Global Phosphoproteomic Analysis of Insulin/Akt/mTORC1/S6K Signaling in Rat Hepatocytes

Insulin resistance is a hallmark of type 2 diabetes. Although multiple genetic and physiological factors interact to cause insulin resistance, deregulated signaling by phosphorylation is a common underlying mechanism. In particular, the specific phosphorylation-dependent regulatory mechanisms and signaling outputs of insulin are poorly understood in hepatocytes, which represents one of the most important insulin-responsive cell types. Using primary rat hepatocytes as a model system, we performed reductive dimethylation (ReDi)-based quantitative mass spectrometric analysis and characterized the phosphoproteome that is regulated by insulin as well as its key downstream kinases including Akt, mTORC1, and S6K. We identified a total of 12 294 unique, confidently localized phosphorylation sites and 3805 phosphorylated proteins in this single cell type. Detailed bioinformatic analysis on each individual data set identified both known and previously unrecognized targets of this key insulin downstream effector pathway. Furthermore, integrated analysis of the hepatic Akt/mTORC1/S6K signaling axis allowed the delineation of the substrate specificity of several close-related kinases within the insulin signaling pathway. We expect that the data sets will serve as an invaluable resource, providing the foundation for future hypothesis-driven research that helps delineate the molecular mechanisms that underlie the pathogenesis of type 2 diabetes and related metabolic syndrome.

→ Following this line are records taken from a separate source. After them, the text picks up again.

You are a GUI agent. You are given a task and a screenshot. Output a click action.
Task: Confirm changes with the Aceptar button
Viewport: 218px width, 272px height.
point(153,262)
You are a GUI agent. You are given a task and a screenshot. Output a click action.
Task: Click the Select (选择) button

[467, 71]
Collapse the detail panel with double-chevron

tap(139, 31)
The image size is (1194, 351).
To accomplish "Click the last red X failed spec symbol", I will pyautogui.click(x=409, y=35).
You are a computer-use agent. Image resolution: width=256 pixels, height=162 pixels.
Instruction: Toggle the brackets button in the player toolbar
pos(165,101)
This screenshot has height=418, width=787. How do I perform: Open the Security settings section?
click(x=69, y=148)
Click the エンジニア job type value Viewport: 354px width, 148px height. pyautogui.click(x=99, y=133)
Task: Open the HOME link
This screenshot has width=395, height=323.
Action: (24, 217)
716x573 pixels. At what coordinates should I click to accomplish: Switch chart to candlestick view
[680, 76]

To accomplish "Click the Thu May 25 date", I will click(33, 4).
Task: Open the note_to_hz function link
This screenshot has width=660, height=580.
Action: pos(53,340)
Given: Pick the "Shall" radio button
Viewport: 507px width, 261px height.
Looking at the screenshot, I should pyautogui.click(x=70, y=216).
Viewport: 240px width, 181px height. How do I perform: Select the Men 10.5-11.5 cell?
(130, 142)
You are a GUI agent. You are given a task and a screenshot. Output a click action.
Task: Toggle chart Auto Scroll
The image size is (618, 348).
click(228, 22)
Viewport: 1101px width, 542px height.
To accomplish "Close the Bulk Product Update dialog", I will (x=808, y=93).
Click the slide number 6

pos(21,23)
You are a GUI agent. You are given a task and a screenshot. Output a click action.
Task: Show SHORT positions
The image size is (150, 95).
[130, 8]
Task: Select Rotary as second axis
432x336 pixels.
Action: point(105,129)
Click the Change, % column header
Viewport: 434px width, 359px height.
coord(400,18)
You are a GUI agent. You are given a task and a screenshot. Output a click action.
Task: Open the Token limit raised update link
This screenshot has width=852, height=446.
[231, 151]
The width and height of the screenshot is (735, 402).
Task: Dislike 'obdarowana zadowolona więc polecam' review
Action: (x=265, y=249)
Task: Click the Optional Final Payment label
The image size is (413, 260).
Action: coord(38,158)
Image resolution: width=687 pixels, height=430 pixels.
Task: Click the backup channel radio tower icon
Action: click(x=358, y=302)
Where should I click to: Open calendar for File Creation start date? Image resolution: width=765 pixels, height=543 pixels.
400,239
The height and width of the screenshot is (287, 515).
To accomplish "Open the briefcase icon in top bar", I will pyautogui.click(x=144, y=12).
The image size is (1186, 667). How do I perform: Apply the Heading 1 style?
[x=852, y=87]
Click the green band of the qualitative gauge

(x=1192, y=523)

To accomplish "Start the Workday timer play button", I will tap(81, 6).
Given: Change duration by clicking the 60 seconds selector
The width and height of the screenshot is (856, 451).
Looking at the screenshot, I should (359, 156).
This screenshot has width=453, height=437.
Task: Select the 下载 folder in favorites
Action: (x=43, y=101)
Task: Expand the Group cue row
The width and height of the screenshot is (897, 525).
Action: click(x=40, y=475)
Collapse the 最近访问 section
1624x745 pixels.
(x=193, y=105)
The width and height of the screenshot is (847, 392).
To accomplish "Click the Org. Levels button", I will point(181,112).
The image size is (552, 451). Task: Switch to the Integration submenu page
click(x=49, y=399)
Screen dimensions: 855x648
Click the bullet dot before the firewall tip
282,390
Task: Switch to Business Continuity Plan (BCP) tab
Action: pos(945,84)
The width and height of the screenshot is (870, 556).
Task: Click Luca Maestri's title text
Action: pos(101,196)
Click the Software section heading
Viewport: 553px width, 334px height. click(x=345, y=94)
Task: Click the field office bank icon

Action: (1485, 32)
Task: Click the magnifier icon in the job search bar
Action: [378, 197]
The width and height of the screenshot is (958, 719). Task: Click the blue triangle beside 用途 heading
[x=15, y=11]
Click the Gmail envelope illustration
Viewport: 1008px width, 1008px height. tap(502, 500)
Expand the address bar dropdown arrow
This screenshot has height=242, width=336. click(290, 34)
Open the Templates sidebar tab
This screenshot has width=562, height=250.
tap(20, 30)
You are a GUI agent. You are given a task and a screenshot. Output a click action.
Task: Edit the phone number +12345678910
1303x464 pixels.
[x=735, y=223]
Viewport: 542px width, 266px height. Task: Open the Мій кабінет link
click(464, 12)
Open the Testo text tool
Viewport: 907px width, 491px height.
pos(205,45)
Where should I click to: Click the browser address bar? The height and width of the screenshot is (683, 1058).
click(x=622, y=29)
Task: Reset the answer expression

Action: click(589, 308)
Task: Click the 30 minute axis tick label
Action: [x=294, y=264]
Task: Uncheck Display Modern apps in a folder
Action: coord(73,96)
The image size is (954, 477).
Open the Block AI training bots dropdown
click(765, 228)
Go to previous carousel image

胰岛素抵抗是2型糖尿病的标志性病理特征。尽管多种遗传与生理因素相互作用可诱发胰岛素抵抗，但磷酸化信号通路失调是其普遍存在的核心潜在分子机制。具体而言，作为机体最重要的胰岛素响应细胞类型之一的肝细胞中，胰岛素介导的磷酸化特异性调控机制与信号输出模式仍未得到充分阐释。本研究以原代大鼠肝细胞为模型体系，采用基于还原二甲基化（reductive dimethylation, ReDi）的定量质谱分析技术，系统表征了胰岛素及其关键下游激酶（包括Akt、mTORC1与S6K）所调控的磷酸化蛋白质组（phosphoproteome）。本研究在该单一细胞类型中共鉴定得到12294个定位置信度可靠的独特磷酸化位点，以及3805个磷酸化蛋白质。对各独立数据集的详细生物信息学分析，不仅鉴定出该关键胰岛素下游效应通路的已知靶标，还发现了此前未被报道的全新靶标。此外，通过对肝脏Akt/mTORC1/S6K信号轴的整合分析，本研究明确了胰岛素信号通路中数种近缘激酶的底物特异性。本研究团队期望本数据集可作为极具价值的研究资源，为未来基于假说驱动的相关研究奠定基础，助力阐明2型糖尿病及相关代谢综合征的发病分子机制。